Dati sugli elementi e sulla posizione del testo
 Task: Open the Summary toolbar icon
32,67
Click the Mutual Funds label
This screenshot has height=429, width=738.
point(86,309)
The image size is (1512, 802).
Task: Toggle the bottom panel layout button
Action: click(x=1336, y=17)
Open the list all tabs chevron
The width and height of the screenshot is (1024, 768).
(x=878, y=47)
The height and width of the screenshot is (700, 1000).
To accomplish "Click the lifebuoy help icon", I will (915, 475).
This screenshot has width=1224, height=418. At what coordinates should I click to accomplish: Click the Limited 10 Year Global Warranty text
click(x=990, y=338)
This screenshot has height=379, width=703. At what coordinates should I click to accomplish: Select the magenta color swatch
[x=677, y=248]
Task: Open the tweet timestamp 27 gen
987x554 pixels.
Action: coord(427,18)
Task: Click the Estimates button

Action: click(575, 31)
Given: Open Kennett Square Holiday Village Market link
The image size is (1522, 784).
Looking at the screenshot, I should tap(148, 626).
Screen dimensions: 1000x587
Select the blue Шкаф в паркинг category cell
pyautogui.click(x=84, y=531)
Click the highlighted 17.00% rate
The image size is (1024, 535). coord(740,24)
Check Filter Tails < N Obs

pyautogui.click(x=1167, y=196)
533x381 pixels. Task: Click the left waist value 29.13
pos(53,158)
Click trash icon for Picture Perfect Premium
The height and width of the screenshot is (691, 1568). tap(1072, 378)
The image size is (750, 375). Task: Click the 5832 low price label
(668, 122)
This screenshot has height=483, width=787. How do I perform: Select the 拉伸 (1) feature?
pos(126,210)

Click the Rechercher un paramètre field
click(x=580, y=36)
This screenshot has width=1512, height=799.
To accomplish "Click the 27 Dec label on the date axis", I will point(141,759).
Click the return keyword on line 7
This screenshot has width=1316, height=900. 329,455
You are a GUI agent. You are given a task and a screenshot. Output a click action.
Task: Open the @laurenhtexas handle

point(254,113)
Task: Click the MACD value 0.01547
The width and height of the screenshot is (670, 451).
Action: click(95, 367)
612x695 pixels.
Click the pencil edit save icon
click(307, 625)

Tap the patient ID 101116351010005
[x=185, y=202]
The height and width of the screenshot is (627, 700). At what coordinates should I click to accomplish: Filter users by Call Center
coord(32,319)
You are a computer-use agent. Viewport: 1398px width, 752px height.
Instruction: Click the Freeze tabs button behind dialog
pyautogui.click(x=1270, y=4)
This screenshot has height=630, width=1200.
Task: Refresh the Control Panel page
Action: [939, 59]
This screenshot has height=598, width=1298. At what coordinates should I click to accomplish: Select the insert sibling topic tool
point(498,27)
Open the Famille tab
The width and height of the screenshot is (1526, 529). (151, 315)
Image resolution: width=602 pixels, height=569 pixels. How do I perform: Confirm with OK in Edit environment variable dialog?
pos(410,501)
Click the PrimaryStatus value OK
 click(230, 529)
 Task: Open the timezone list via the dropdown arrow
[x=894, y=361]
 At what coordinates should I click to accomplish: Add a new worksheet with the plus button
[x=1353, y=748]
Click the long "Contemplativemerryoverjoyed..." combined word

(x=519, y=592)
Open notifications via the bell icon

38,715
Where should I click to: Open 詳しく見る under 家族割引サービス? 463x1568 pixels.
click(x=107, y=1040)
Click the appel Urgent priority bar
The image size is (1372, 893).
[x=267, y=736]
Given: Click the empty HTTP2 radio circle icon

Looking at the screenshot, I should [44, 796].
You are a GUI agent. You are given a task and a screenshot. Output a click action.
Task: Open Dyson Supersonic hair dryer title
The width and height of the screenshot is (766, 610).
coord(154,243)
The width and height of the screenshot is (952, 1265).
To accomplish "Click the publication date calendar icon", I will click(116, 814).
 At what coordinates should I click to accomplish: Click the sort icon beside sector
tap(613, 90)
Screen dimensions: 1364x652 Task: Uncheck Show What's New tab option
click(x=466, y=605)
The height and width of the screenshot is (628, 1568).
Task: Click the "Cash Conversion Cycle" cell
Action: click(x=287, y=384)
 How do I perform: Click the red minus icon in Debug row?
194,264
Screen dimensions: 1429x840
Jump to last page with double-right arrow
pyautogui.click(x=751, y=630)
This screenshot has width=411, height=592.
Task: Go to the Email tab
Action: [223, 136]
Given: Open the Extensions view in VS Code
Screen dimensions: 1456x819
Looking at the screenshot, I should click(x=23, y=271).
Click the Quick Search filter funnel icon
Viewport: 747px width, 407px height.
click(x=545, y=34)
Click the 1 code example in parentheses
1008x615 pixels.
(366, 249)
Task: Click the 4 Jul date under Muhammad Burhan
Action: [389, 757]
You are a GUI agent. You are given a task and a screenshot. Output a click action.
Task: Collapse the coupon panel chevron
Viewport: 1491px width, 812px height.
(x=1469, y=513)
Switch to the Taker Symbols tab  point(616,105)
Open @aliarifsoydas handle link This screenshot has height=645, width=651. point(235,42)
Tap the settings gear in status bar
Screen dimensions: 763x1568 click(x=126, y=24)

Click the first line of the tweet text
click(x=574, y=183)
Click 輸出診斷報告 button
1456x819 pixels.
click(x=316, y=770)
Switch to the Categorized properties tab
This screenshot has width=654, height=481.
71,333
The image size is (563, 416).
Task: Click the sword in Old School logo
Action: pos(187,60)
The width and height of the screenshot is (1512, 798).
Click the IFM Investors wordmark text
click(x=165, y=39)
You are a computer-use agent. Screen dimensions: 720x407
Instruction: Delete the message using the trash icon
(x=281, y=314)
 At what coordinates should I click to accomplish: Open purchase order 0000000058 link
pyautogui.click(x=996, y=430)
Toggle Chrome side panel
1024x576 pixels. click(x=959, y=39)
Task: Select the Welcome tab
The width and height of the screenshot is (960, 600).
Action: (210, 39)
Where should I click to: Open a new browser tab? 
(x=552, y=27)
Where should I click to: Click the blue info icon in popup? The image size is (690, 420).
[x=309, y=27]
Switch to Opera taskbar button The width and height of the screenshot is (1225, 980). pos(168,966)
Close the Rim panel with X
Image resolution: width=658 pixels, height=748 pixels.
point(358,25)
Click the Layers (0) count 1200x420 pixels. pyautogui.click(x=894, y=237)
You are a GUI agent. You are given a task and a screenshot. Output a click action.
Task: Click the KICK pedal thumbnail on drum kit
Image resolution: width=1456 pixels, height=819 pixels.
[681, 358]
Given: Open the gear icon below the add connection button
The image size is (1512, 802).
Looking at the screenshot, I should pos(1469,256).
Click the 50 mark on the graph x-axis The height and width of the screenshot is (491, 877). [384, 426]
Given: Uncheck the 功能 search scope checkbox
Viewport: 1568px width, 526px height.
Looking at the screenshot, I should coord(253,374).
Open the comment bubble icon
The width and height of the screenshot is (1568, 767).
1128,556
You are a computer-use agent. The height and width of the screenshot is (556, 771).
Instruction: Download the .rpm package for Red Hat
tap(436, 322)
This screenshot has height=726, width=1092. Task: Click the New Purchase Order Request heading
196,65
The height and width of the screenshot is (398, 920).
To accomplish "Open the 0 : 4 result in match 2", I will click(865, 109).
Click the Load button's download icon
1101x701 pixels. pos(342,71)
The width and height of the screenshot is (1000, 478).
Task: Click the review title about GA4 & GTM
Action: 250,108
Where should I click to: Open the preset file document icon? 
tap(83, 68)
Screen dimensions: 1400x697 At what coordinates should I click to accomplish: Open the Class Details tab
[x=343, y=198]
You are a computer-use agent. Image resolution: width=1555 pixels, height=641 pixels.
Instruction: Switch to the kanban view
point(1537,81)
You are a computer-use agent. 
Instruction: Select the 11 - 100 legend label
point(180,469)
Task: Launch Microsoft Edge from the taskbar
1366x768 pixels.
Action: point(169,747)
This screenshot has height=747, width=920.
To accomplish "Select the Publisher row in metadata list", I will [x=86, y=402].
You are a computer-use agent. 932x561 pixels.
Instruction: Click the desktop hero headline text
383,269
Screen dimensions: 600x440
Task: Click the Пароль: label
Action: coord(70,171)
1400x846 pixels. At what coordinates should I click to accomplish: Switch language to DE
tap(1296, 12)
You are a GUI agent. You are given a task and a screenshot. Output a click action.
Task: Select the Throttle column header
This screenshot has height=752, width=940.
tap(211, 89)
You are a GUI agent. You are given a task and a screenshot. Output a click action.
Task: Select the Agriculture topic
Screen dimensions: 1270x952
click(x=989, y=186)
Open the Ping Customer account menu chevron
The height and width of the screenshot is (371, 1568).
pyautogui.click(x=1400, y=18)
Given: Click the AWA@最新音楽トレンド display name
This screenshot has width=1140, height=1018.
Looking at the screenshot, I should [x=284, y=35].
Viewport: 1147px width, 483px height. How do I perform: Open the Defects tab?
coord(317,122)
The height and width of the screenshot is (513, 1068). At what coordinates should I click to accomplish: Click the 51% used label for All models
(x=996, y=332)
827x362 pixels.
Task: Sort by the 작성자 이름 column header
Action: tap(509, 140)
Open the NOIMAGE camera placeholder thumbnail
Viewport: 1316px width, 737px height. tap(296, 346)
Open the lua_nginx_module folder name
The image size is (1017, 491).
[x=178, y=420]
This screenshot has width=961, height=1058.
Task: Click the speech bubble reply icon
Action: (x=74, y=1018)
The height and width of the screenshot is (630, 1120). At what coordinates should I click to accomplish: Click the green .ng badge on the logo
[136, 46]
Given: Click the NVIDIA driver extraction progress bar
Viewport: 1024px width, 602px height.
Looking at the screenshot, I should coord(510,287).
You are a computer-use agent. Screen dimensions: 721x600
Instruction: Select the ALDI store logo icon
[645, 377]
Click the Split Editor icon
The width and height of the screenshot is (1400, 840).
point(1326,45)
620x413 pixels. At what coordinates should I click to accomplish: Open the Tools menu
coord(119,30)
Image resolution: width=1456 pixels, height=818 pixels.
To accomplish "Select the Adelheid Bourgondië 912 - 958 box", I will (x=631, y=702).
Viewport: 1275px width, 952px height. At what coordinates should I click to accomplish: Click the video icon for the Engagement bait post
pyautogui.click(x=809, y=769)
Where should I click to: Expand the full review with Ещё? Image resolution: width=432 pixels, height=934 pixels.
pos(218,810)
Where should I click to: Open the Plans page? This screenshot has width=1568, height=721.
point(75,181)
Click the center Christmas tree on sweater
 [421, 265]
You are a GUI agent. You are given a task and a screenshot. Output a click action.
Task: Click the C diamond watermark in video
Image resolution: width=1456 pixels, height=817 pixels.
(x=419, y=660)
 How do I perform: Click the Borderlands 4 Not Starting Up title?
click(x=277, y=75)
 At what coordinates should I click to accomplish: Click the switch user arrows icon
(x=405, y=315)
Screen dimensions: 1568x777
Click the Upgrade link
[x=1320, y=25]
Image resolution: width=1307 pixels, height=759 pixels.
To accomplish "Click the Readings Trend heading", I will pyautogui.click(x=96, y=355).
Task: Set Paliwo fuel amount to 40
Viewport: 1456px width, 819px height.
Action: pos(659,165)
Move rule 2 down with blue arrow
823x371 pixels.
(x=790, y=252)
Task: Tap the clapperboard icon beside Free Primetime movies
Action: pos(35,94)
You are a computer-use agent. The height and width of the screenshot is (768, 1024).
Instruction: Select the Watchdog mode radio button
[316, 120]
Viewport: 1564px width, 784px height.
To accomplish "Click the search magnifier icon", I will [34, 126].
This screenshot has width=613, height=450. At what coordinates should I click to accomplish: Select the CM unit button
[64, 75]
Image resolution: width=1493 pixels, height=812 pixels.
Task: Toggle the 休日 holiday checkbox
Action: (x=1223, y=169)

Esercizio: Trascrivi senza alcuna modifica le righe comprese tra quella che contiene "Open the Ping Customer account menu chevron" e quella che contiene "will (x=631, y=702).", incluse entrambe.

Risultato finale:
Open the Ping Customer account menu chevron
The height and width of the screenshot is (371, 1568).
pyautogui.click(x=1400, y=18)
Given: Click the AWA@最新音楽トレンド display name
This screenshot has width=1140, height=1018.
Looking at the screenshot, I should [x=284, y=35].
Viewport: 1147px width, 483px height. How do I perform: Open the Defects tab?
coord(317,122)
The height and width of the screenshot is (513, 1068). At what coordinates should I click to accomplish: Click the 51% used label for All models
(x=996, y=332)
827x362 pixels.
Task: Sort by the 작성자 이름 column header
Action: tap(509, 140)
Open the NOIMAGE camera placeholder thumbnail
Viewport: 1316px width, 737px height. tap(296, 346)
Open the lua_nginx_module folder name
The image size is (1017, 491).
[x=178, y=420]
This screenshot has width=961, height=1058.
Task: Click the speech bubble reply icon
Action: (x=74, y=1018)
The height and width of the screenshot is (630, 1120). At what coordinates should I click to accomplish: Click the green .ng badge on the logo
[136, 46]
Given: Click the NVIDIA driver extraction progress bar
Viewport: 1024px width, 602px height.
Looking at the screenshot, I should coord(510,287).
You are a computer-use agent. Screen dimensions: 721x600
Instruction: Select the ALDI store logo icon
[645, 377]
Click the Split Editor icon
The width and height of the screenshot is (1400, 840).
point(1326,45)
620x413 pixels. At what coordinates should I click to accomplish: Open the Tools menu
coord(119,30)
Image resolution: width=1456 pixels, height=818 pixels.
To accomplish "Select the Adelheid Bourgondië 912 - 958 box", I will (x=631, y=702).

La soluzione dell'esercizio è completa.